Top 5 Plants for Sandy Soil
Garden areas with sandy soil can be tricky places in which to plant. Sandy soil drains quickly, often too quickly for many plants, leaving them high and dry most of the time. It also doesn’t retain nutrients well and has the potential to erode. Securing soil and enriching the area with the appropriate plants is a win-win proposition. The problem is finding specimens that will thrive in such conditions. Fortunately, there are many plants other than the classic succulents and cacti that will perform well in sandy regions of the garden. Here are the top 5 plants for sandy soil areas.
1. Ground cover plants. One of the best ways to secure soil in erosion prone areas is with ground covers. These need to be chosen with care and an eye to moisture needs, exposure and adaptability to occasionally dry conditions. Once established, these plants can thrive but a little babying will be necessary at first.
- Many of the Sedum species will spread quickly and enjoy the attributes of a sandy area. Stonecrop and creeping sedum are prolific at establishing themselves in broader areas over time and they enjoy the nature of a sandy soil. These plants do need full sun for the best growth, however.
- Moss phlox is another sun lover which doesn’t mind the low nutrient content of sand and is drought tolerant once established.
- In partially shaded areas, the tough and tenacious English ivy is your plant. It will not only survive but thrive and give you a lovely, elegant carpeted green effect over time.
2. Trees and shrubs.
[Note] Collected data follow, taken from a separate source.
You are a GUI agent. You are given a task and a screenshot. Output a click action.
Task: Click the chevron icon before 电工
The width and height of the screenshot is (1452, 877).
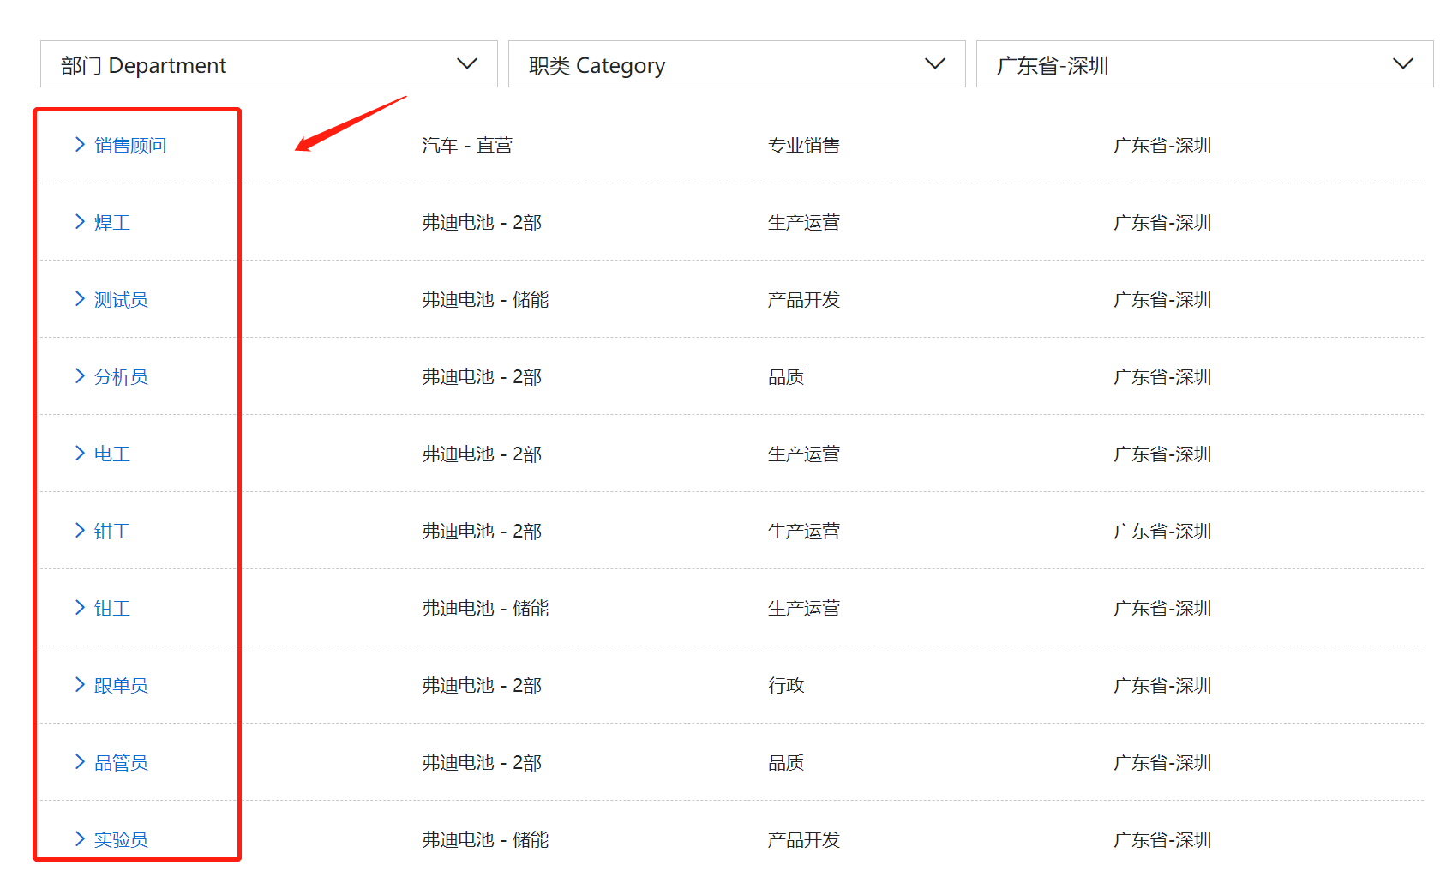coord(80,454)
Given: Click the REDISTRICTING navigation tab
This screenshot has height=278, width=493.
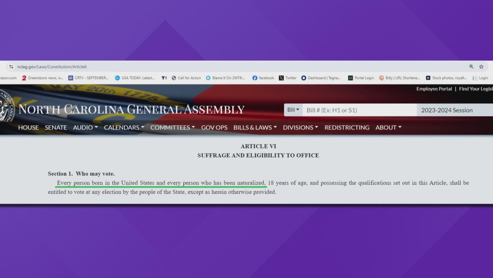Looking at the screenshot, I should coord(347,127).
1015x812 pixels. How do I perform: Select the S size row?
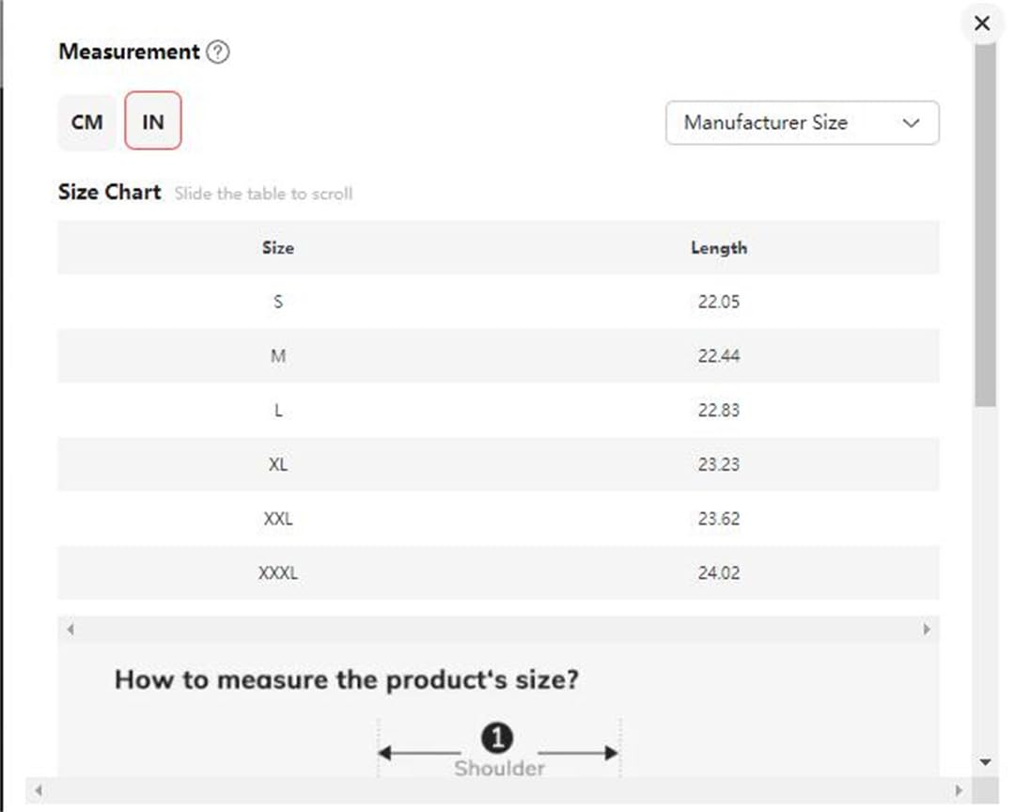pyautogui.click(x=498, y=302)
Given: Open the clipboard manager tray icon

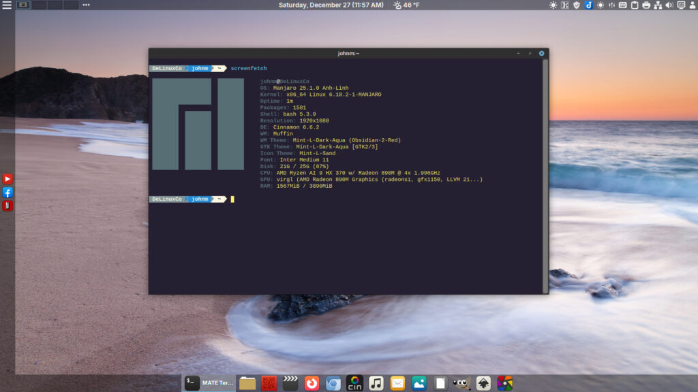Looking at the screenshot, I should 635,5.
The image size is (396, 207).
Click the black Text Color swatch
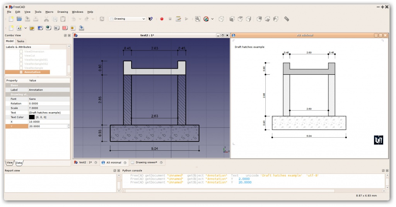pos(32,117)
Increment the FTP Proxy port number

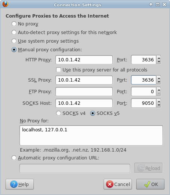click(159, 90)
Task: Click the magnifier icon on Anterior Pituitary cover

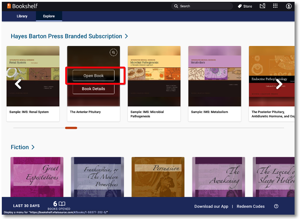Action: 113,52
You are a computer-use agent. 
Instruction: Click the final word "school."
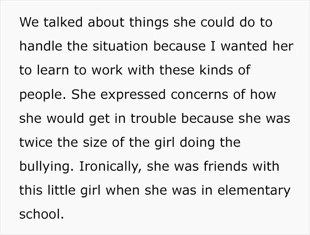coord(42,214)
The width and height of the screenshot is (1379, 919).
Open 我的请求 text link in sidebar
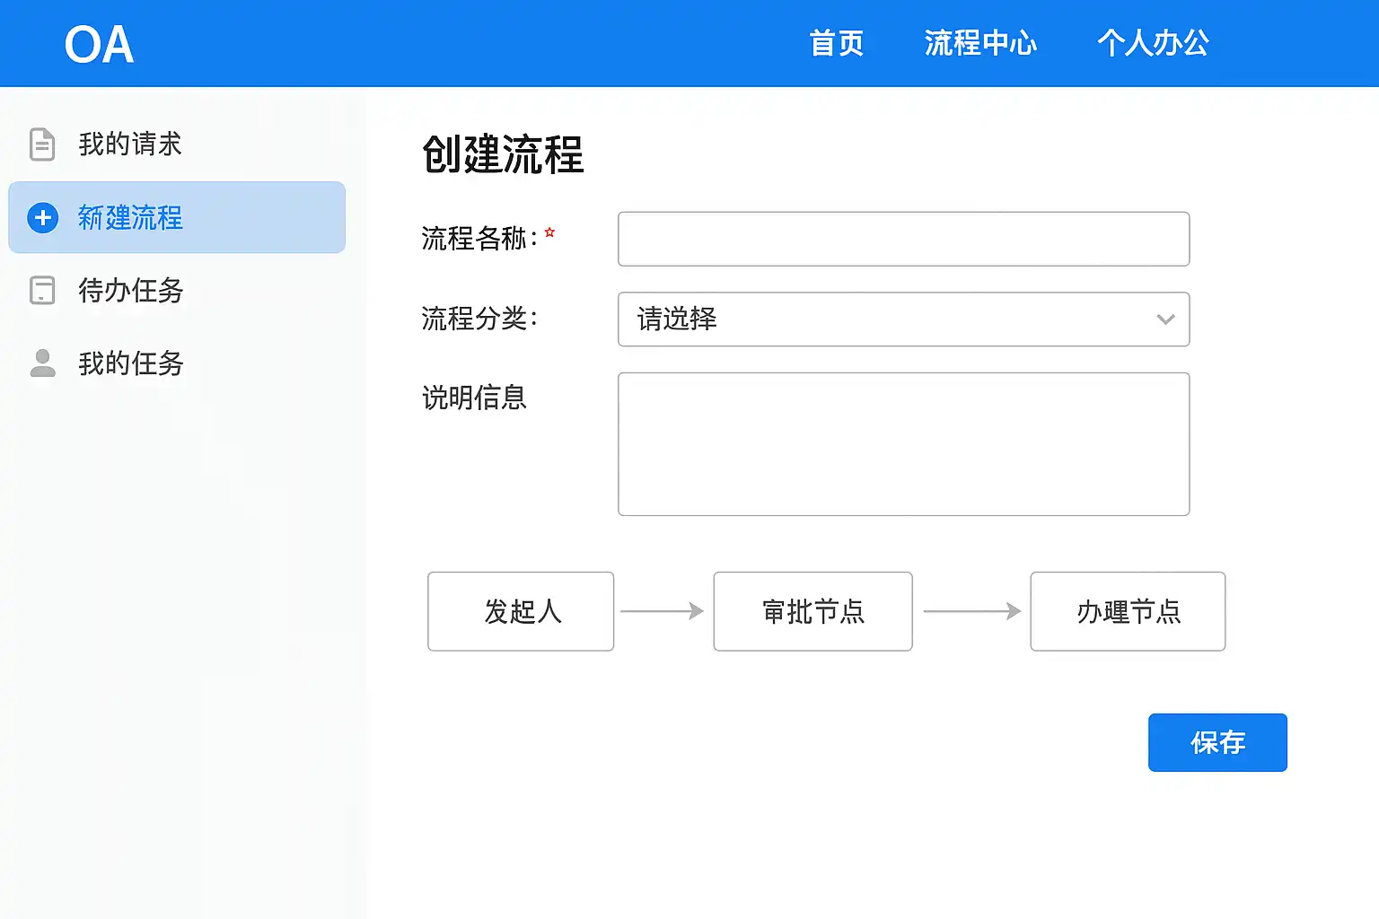click(x=130, y=144)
Sandy soils can be improved over time with the addition of compost and other organic material, but the easiest solution is to choose plants that seem to like the existing soil condition. If you are a lazy gardener like me, you will take option B and select plants that are naturally adapted to such soils.
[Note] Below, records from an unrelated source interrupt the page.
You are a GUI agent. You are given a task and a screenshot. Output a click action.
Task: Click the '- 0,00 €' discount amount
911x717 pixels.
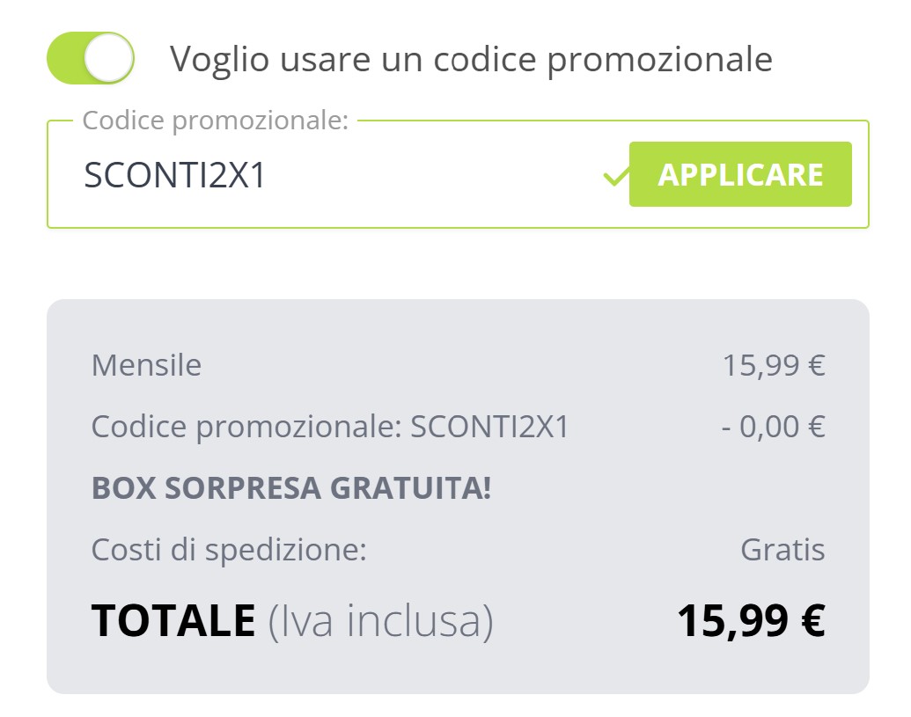pos(773,427)
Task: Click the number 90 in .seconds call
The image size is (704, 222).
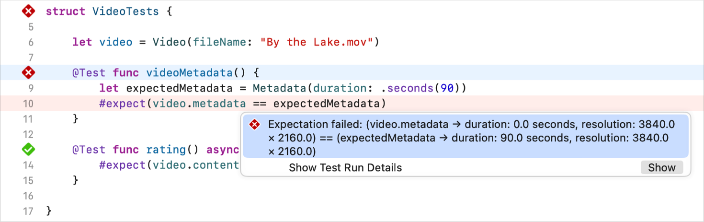Action: pyautogui.click(x=447, y=88)
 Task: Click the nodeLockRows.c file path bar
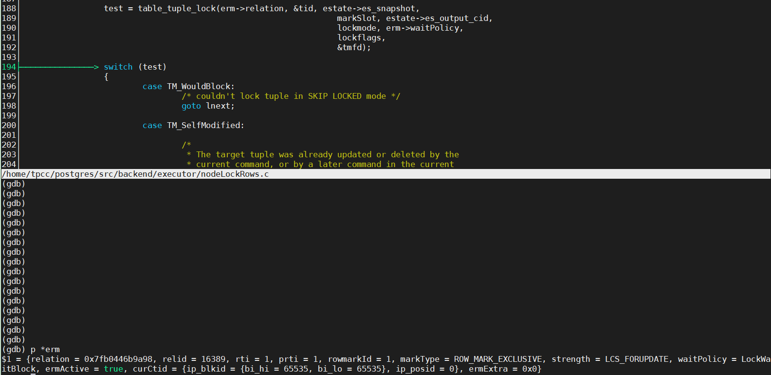pos(135,174)
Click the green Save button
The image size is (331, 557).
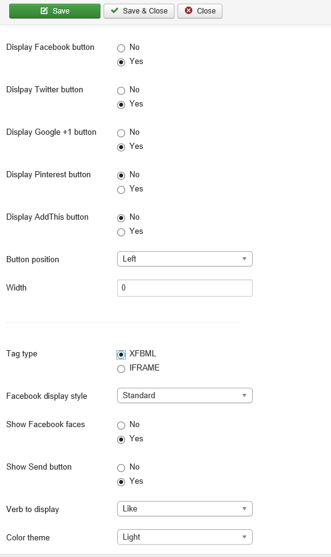(55, 11)
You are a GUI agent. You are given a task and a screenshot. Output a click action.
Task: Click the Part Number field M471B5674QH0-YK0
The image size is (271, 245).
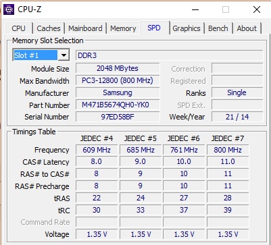(x=118, y=105)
For dimensional impact choose trees like:
- White Pine
- Red Cedar
- Siberian Elm
Shrubs and bushes help fill in the lower spaces of the sandy garden area. Adding those that flower or fruit extend the appeal through several seasons. Useful specimens might be:
- Flowering Quince
- Witch Hazel
- Siberian Pea shrub
- Smoke Tree
- Japanese Barberry
3. Perennial plants. Perennials are a no brainer. Bushy perennials with foliage that fill in open spaces enhance the total effect of the sandy garden. Spurge is a unique plant with funky foliage and surprisingly attractive flowers. Other foliage or flowering perennials for sandy conditions include:
- Western Sword Fern
- Sea Holly
- Butterfly Gaura
- Lamb’s Ears
4. Herb plants. Many herbs produce pleasing flowers and attract bees and other pollinators. And most are naturally adaptive to low nutrient, sandy soils. The following herbs will add aromatic appeal with low maintenance beauty:
5. Ornamental grasses. If your sandy area seems like a seaside dune, treat it as such. Grasses and ornamental grass-like plants will mimic the ocean landscape without all the fuss of other types of plants.
- Silky Thread Grass
- Pampas Grass
- Maiden Grass
Numerous other ornamental and native grasses can fill in around the dune landscape with sensory ambiance and rustling vibrancy every time the wind passes through the garden.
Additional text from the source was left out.